[Opening Task material section]
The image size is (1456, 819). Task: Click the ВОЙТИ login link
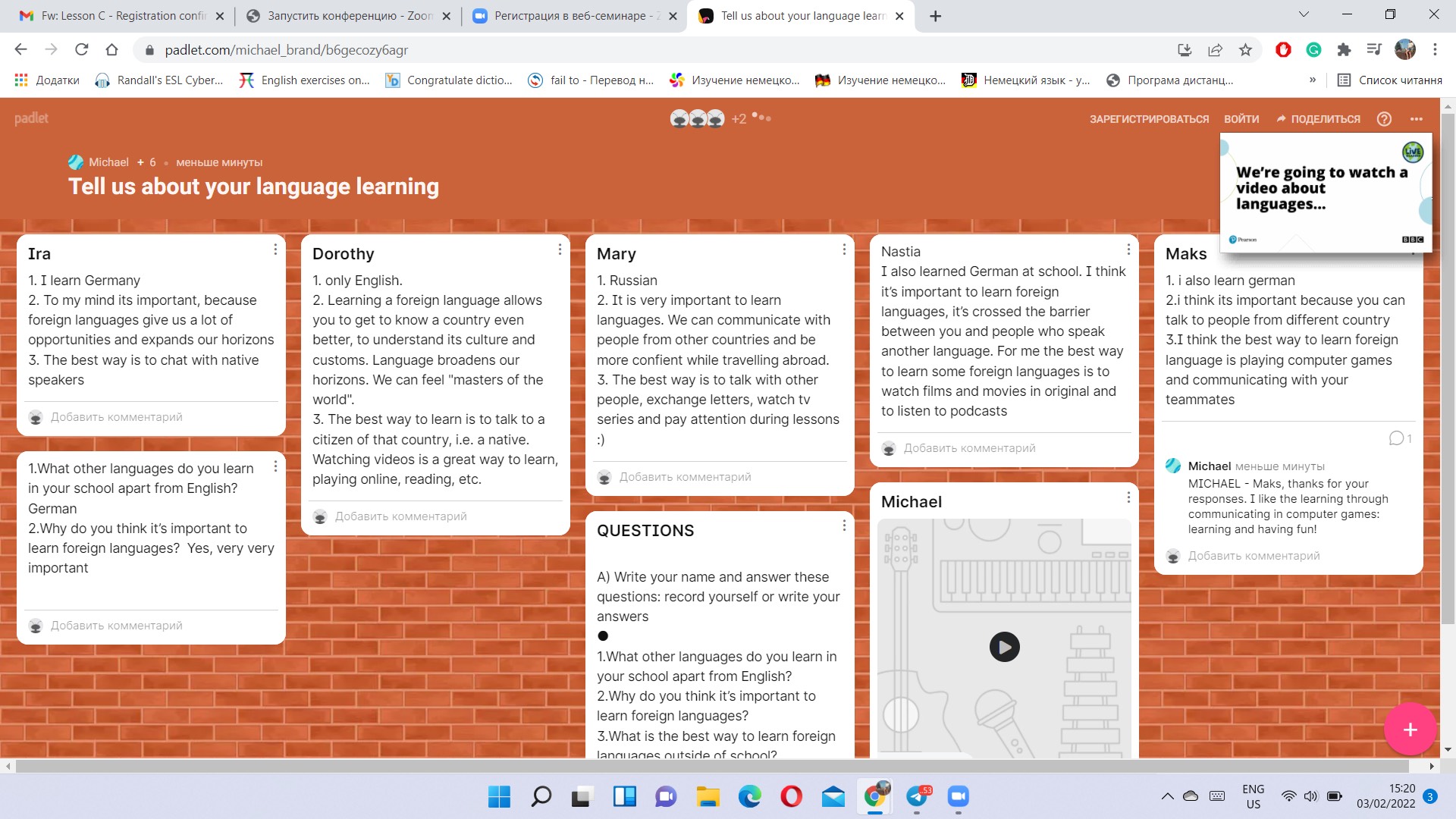coord(1241,119)
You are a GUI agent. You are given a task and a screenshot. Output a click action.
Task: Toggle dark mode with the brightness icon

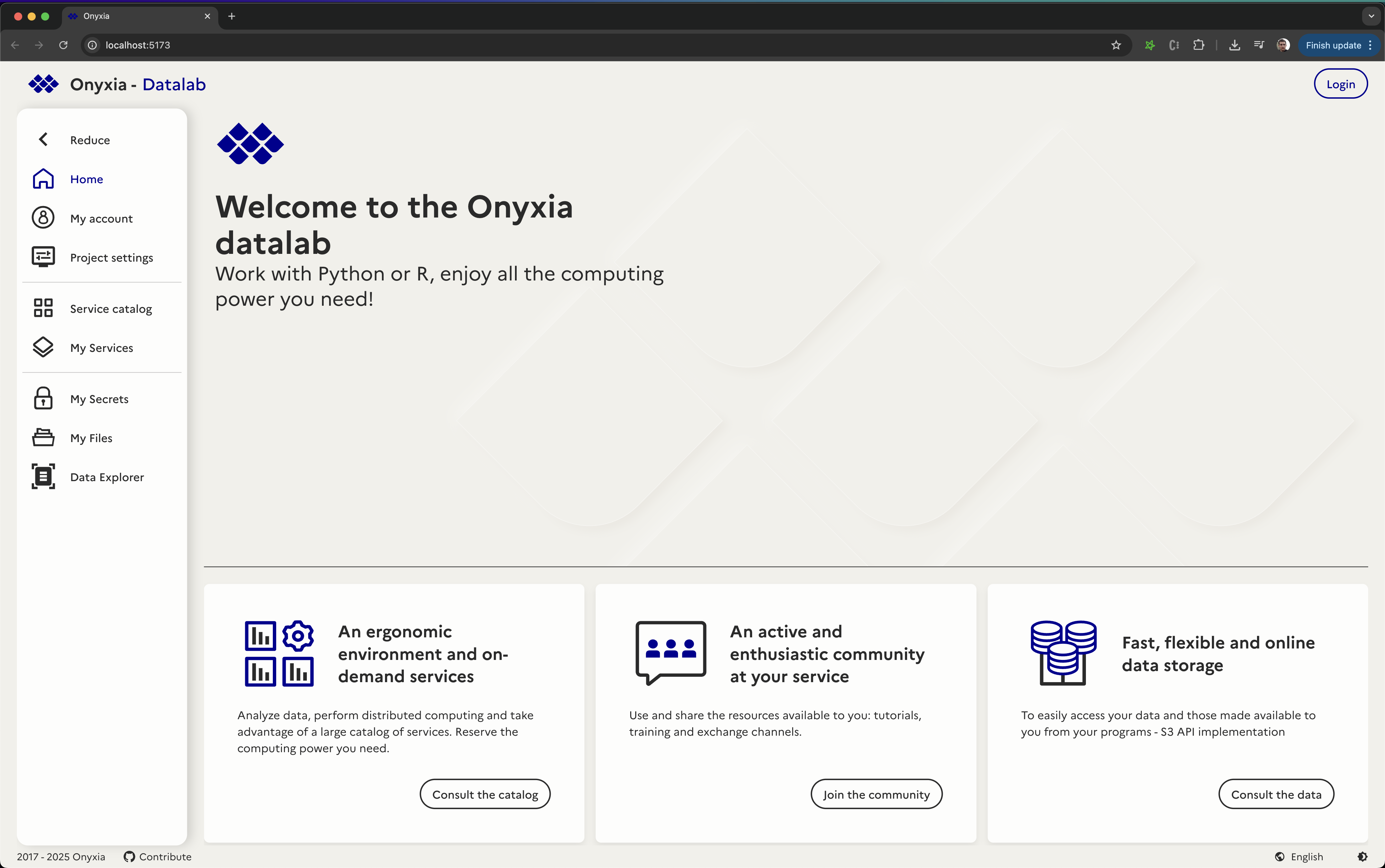pos(1362,857)
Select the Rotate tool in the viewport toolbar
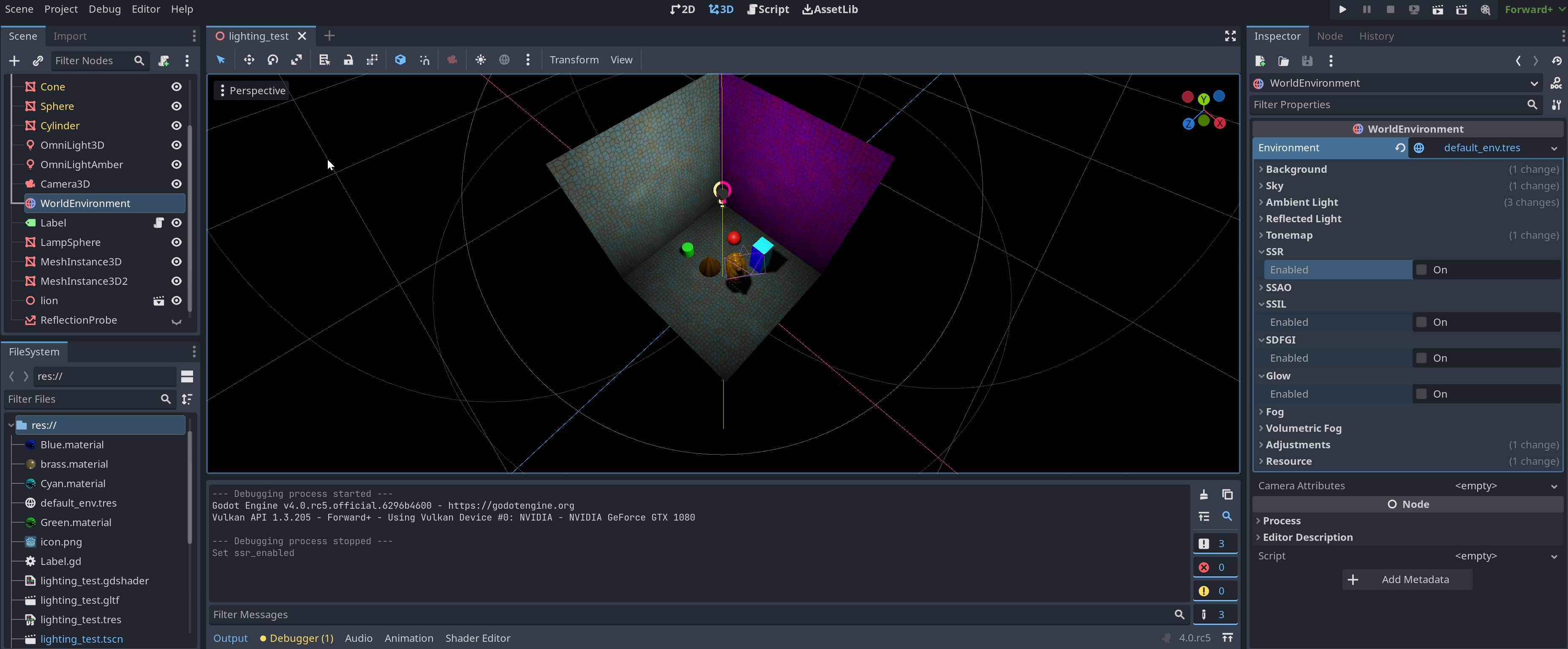The image size is (1568, 649). point(273,60)
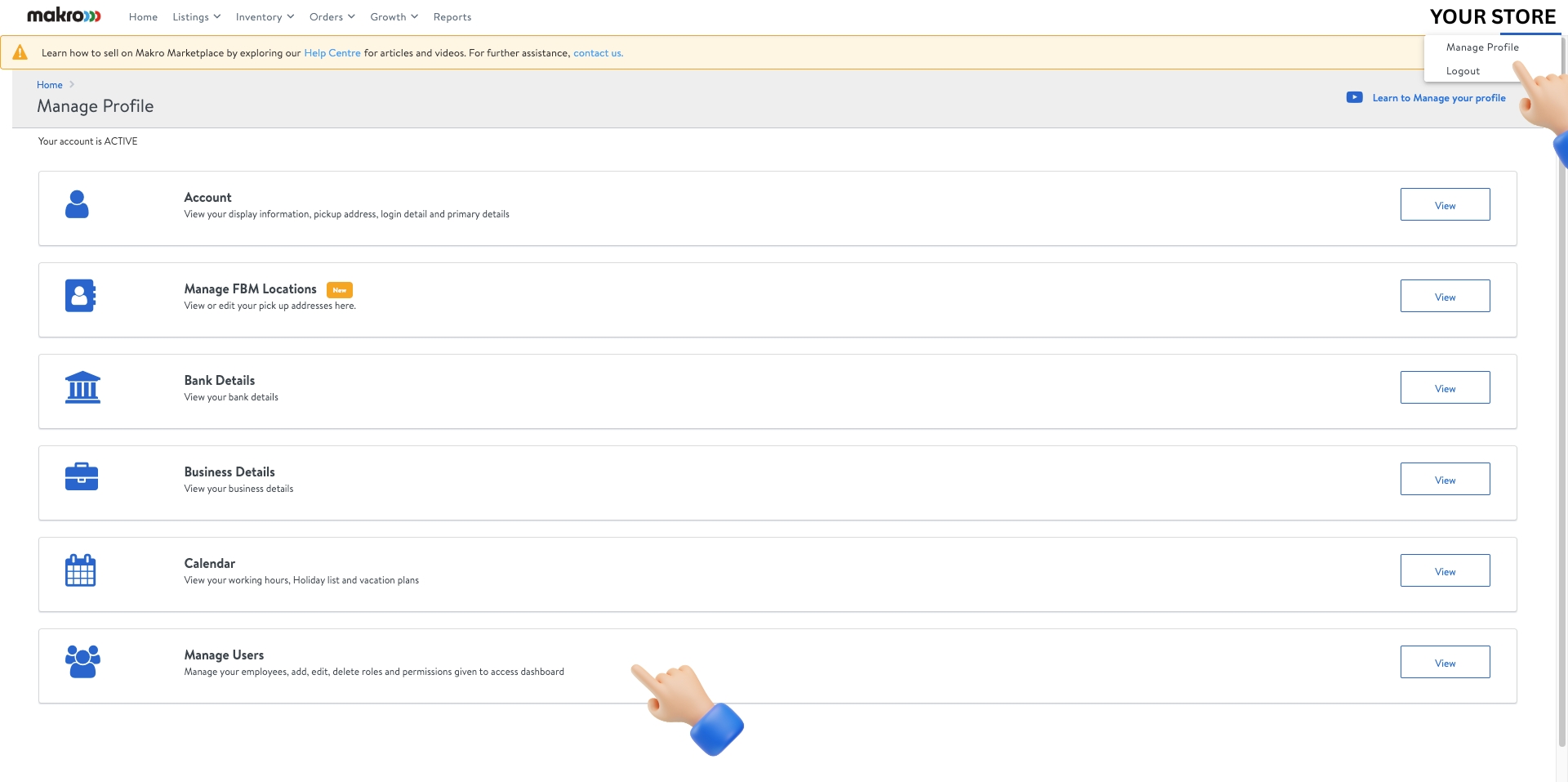The image size is (1568, 782).
Task: Click View on Bank Details
Action: pyautogui.click(x=1445, y=387)
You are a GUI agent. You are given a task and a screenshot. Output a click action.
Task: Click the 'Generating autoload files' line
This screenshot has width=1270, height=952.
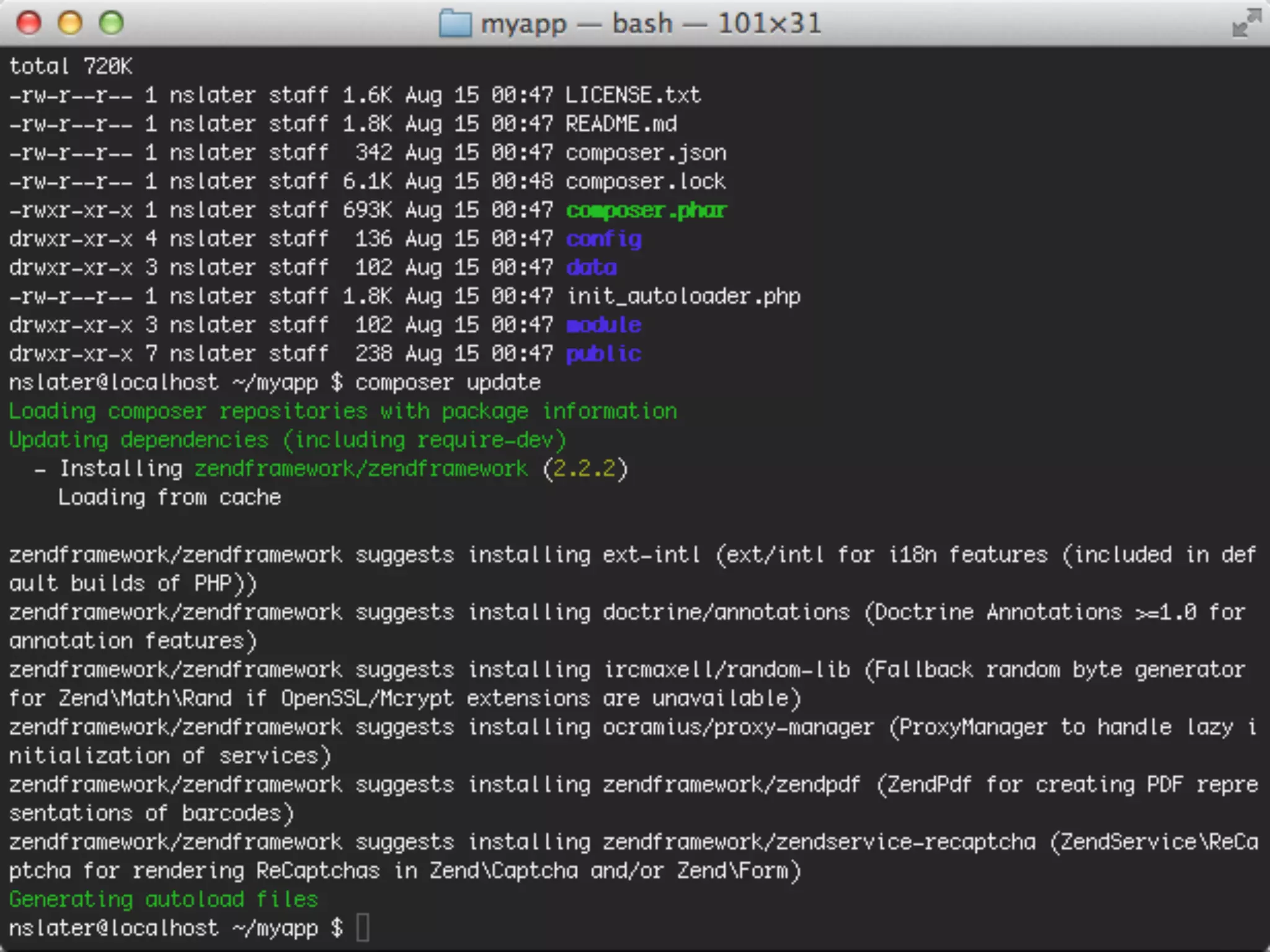coord(163,899)
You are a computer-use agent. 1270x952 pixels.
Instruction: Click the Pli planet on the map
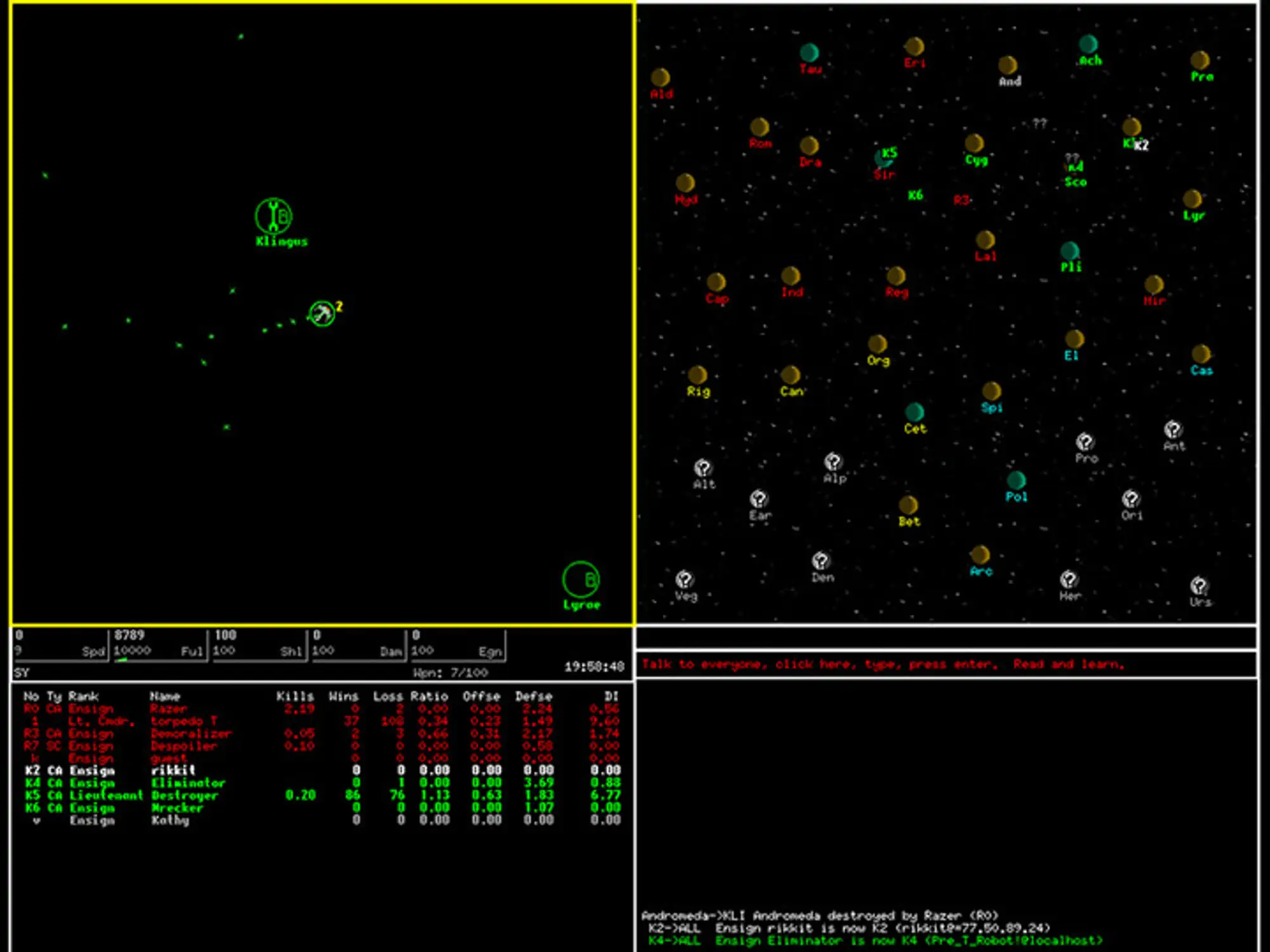click(1070, 251)
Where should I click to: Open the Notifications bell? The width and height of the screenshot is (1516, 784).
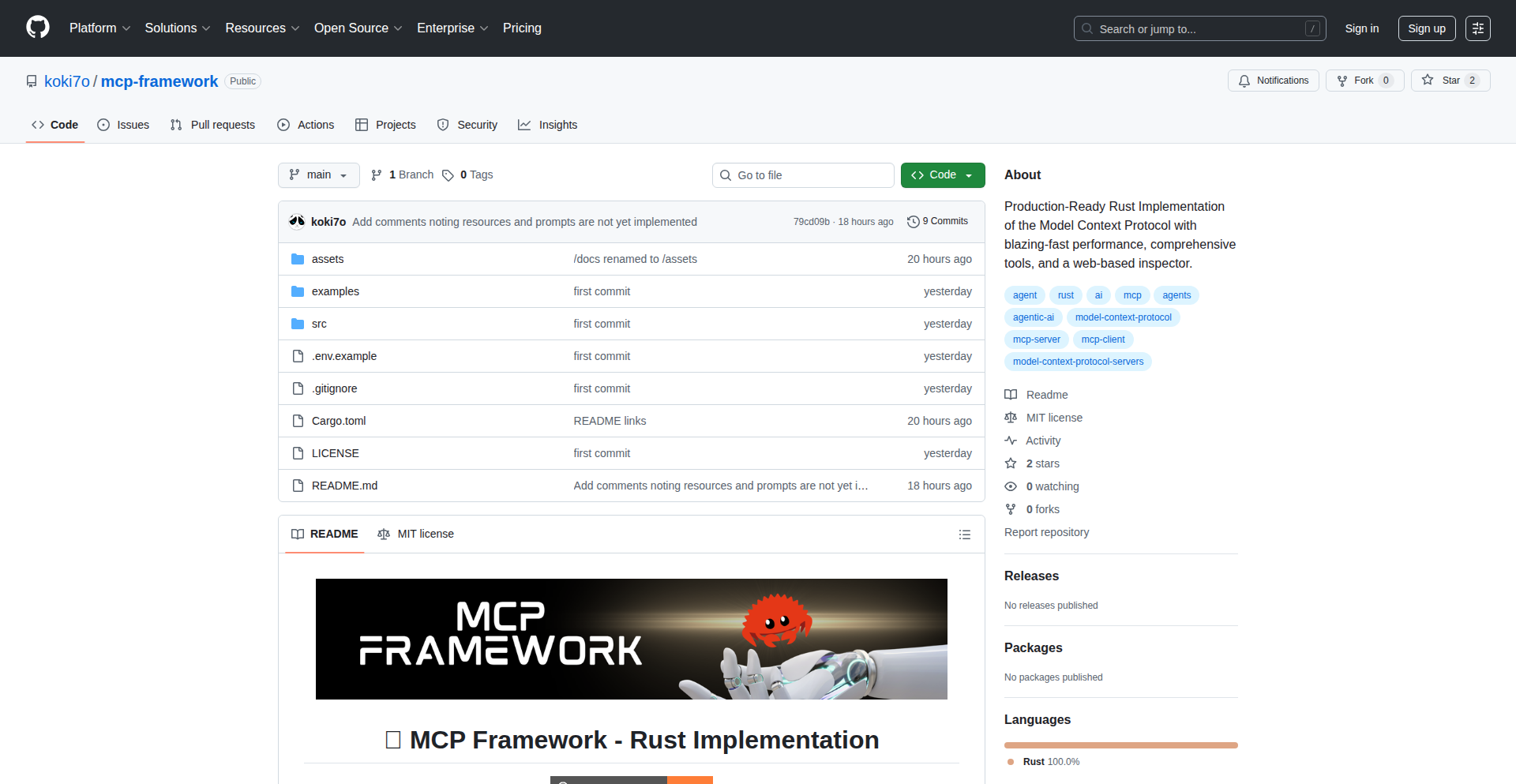[x=1244, y=81]
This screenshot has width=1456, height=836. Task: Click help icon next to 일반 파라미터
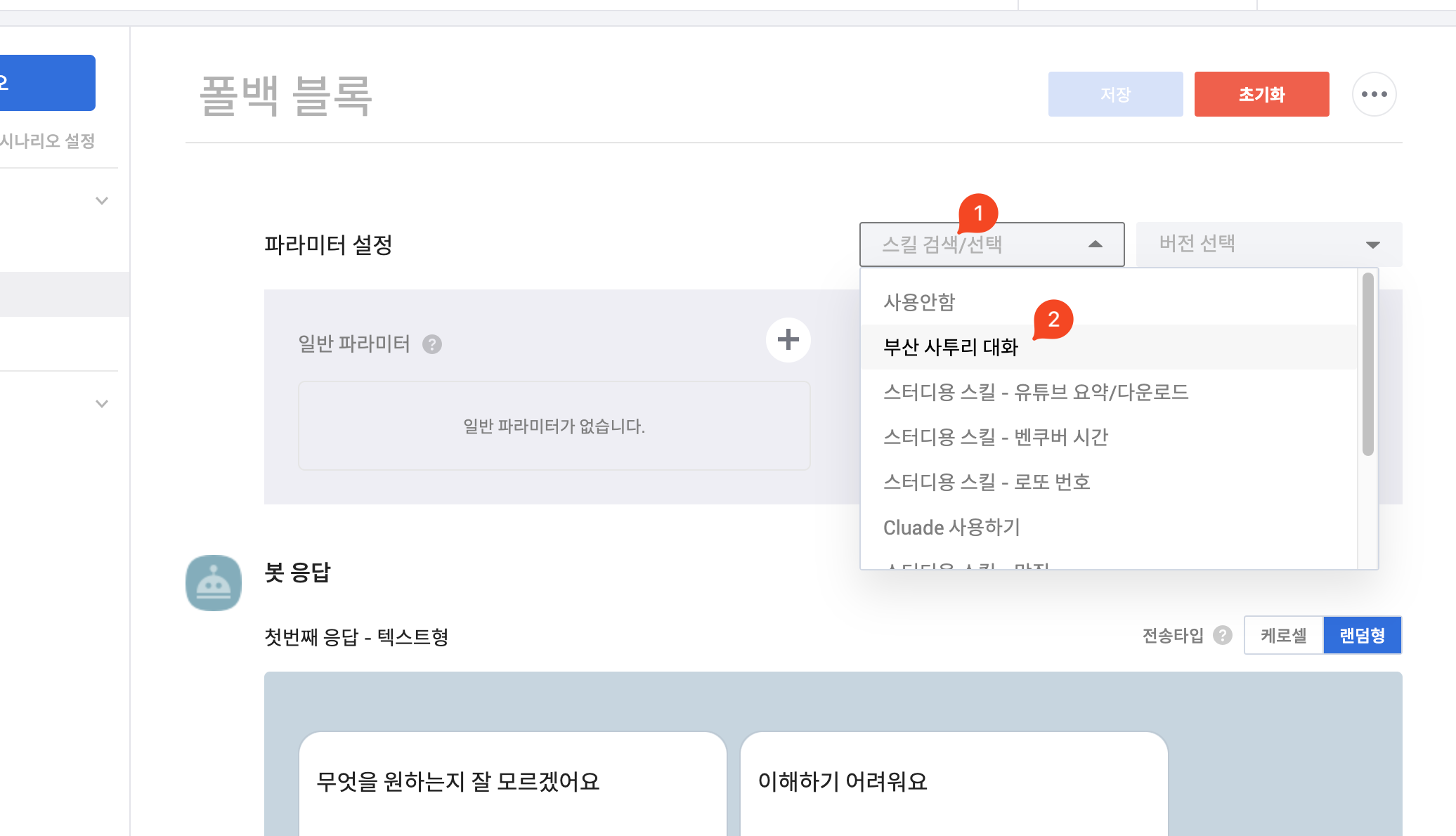click(x=432, y=344)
[Closing Task material section]
Could you reproduce exactly, and only, the lines from the one containing "Select the Rotate" through the end of the records above, both included, while leaving out the pictures?

Select the Rotate tool in the viewport toolbar
The image size is (1568, 649). point(273,60)
The image size is (1568, 782).
Task: Click View on Bank Details
Action: pyautogui.click(x=1445, y=387)
You are a GUI agent. You are given a task and a screenshot. Output a click action.
Task: Click the 'Generating autoload files' line
This screenshot has width=1270, height=952.
coord(163,899)
You are a computer-use agent. 1270x952 pixels.
Instruction: Click the Pli planet on the map
click(1070, 251)
Where should I click to: Open the Notifications bell? The width and height of the screenshot is (1516, 784).
[x=1244, y=81]
This screenshot has width=1456, height=836. Task: Click help icon next to 일반 파라미터
click(x=432, y=344)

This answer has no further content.